Any shutdown of an aluminium smelter was risky, while unplanned outages could be catastrophic, Mr Howell said.
“Something had to give, and that was us,” he said. “Now that is no way to run an energy system.”
He warned that AGL’s scheduled closure of its Liddell power plant in 2022 would leave a shortfall in the volume of power available to the grid. “The concern that we have is the energy volume from Liddell in megawatt hours is not being replaced by an equal volume of energy in renewables,” he said.
Resources Minister Matt Canavan, a supporter of coal-fired power plants, said coal remained the cheapest and most affordable option to deliver baseload power.
“What we need is an approach that treats all energy sources equally, and then what the market will then deliver is the cheapest power to meet those reliability needs,” Senator Canavan said.
“Now whether that is coal, solar gas or whatever, that will depend on the technology. But right now coal is the one that is the cheapest and most affordable, and that’s why we need to have a system that allows it to at least have a chance.”
The central Queensland senator said if Labor won the election and introduced a 45 per cent cut to carbon emissions, coal would be unable to compete. Energy Minister Josh Frydenberg, the architect of the NEG, would not comment yesterday on concerns raised by major manufacturers.
The Australian

Tomago’s CEO Matt Howell couldn’t have made industry pleas for mercy any clearer or simpler:
“And we have to make sure our grid can still provide energy to those customers at competitive prices, irrespective of the weather.”
True to form, faced with such an obvious conclusion, Australia’s Federal Energy Minister went into hiding like a petulant teenager sulking in their room.
The lack of leadership and direction from the PM and Frydenberg is gobsmacking.

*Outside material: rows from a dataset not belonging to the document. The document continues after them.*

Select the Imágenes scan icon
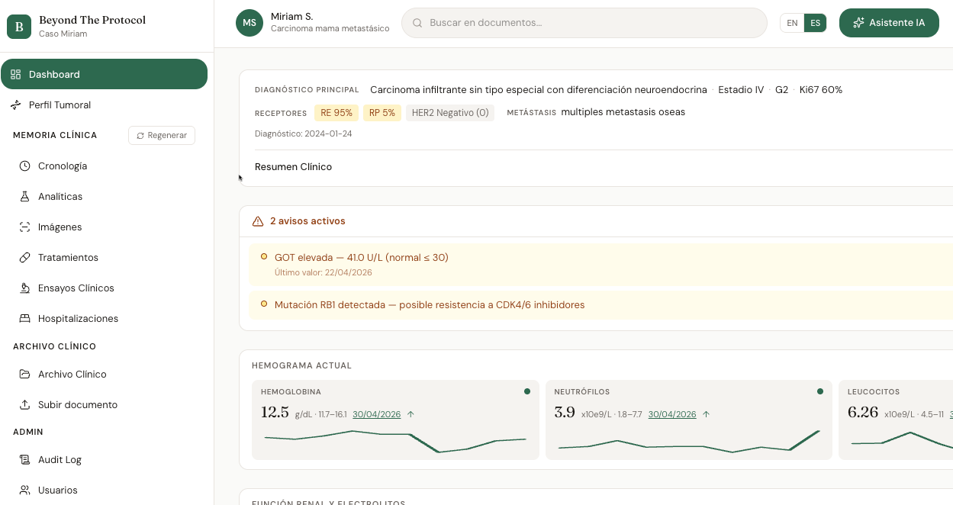The height and width of the screenshot is (505, 953). [24, 227]
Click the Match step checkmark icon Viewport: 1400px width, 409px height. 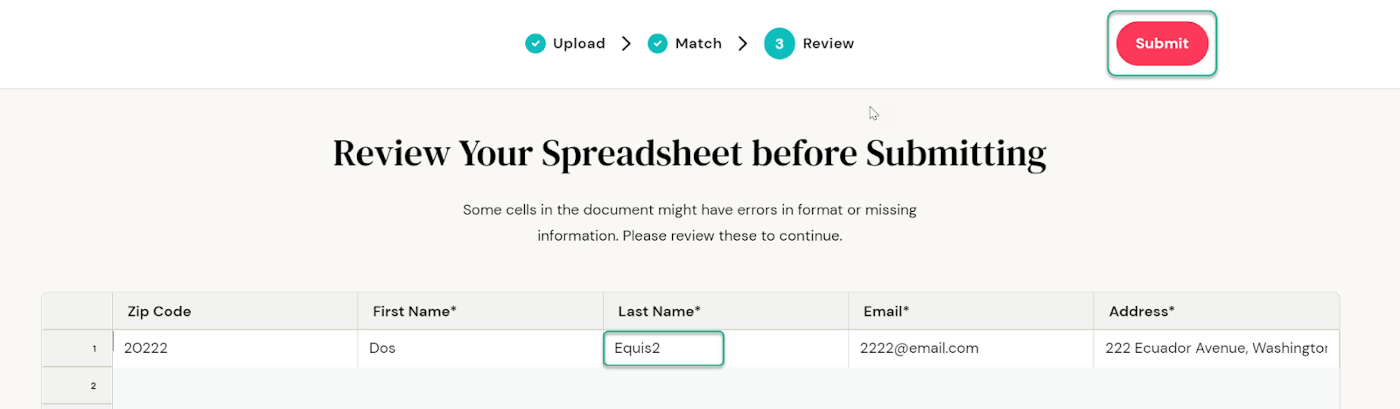coord(657,44)
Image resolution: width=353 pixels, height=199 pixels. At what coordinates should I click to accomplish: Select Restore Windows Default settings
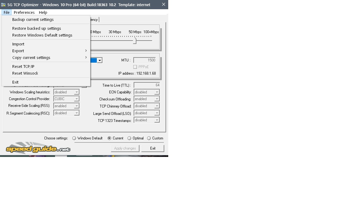[42, 35]
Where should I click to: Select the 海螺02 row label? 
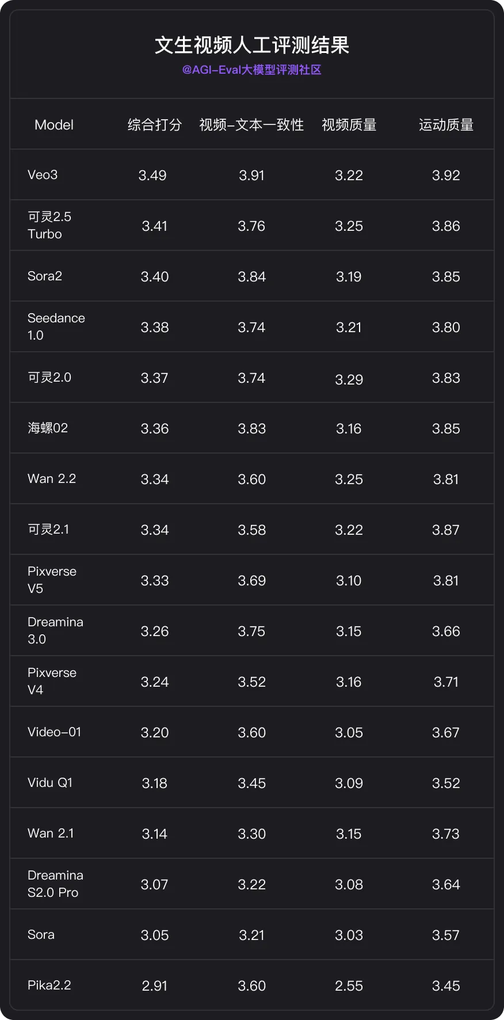[x=48, y=428]
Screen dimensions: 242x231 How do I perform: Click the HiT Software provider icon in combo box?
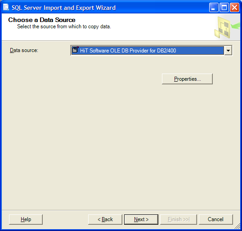pyautogui.click(x=75, y=50)
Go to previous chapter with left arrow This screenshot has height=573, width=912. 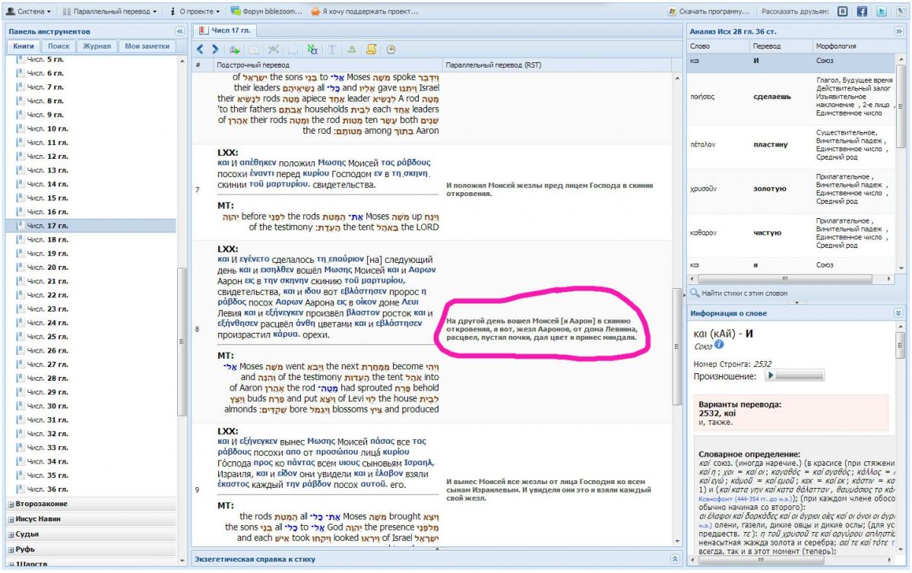[x=201, y=49]
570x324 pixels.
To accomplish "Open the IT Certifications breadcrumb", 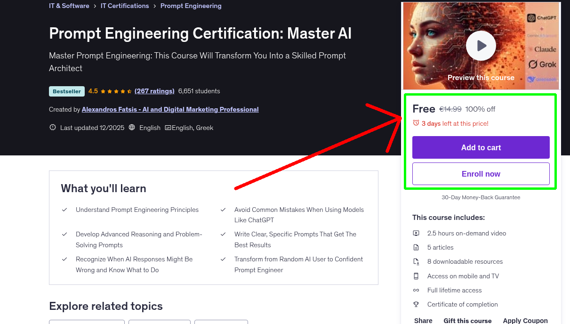I will point(125,6).

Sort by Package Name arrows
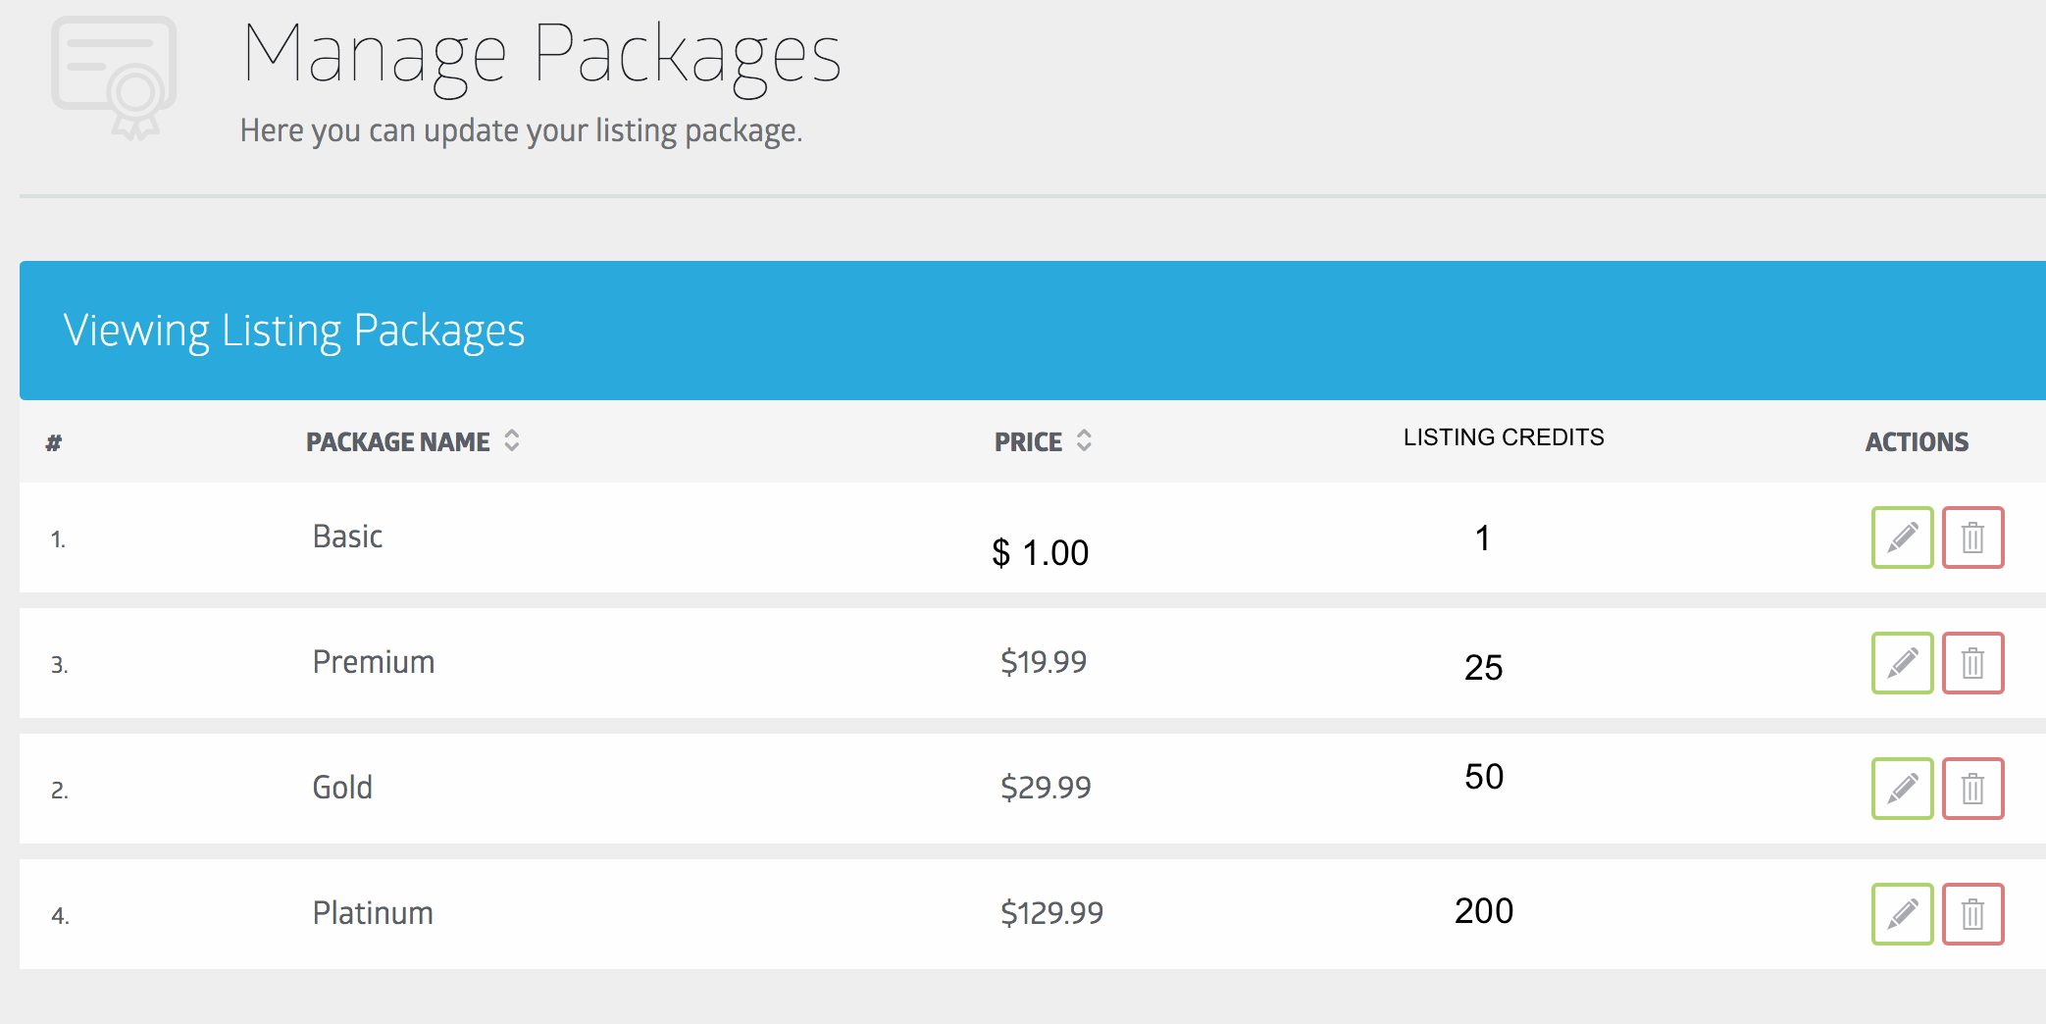point(512,440)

It’s almost as if they want to destroy thousands of well-paid jobs, like the 1,100 jobs provided directly by Tomago, not to mention the thousands of other jobs that support the smelter.
The choice is pretty simple really: either Australia has industry, jobs and the wealth and prosperity that follows; or we continue to throw caution to the sun and wind.
As to the latter, here’s what that’s capable of (the output of every wind turbine connected to the Eastern Grid during May – thanks to Aneroid Energy).
When Matt Howell talks about obtaining power “irrespective of the weather”, he’s talking about what’s depicted below. Power output collapses of between 2,000-3,000 MW over the space of minutes is no way to power industry; it’s no way to power anything.
Welcome to your wind powered future!
You don’t need electricity to grow Avocados, so what’s the problem.
It’s all over there isn’t one person anywhere in Australia with any power to do anything positive who understands the problem coming on the next express train.When the Indian’s start boarding Air India flights at Australian airports going to Delhi we will know that the end is nigh for Australia.
What a sad joke Australia has become.
In your table you have left off WA & NT – half of Australia and over half of the mining activity.
WA and NT are not connected to the Eastern Grid, to which the table relates. The table was produced by The Australian.
We now have Turnbull and Frydenberg’s response – make Tomago responsible for its own reliable power, at the same time fine them up $100 million if they exceed emissions targets! Manufacturers are not electricity providers and in a modern society cannot expect to be – Turnbull and Frydenberg are certifiably insane or else committing treason. Further, it is impossible to solve the so called ‘trilemma’ which includes emissions reductions without just using nuclear powered generation – gas reduces emissions if used on its own but not when it is used as peaking plant backup for wind and solar.
Agreed. One is supposed to consider incompetence before malice, but these people know what they are doing, which tends to rule out incompetence.
Surely it is time that the advice of practical industry leaders were believed before the impractical ideology of politicians?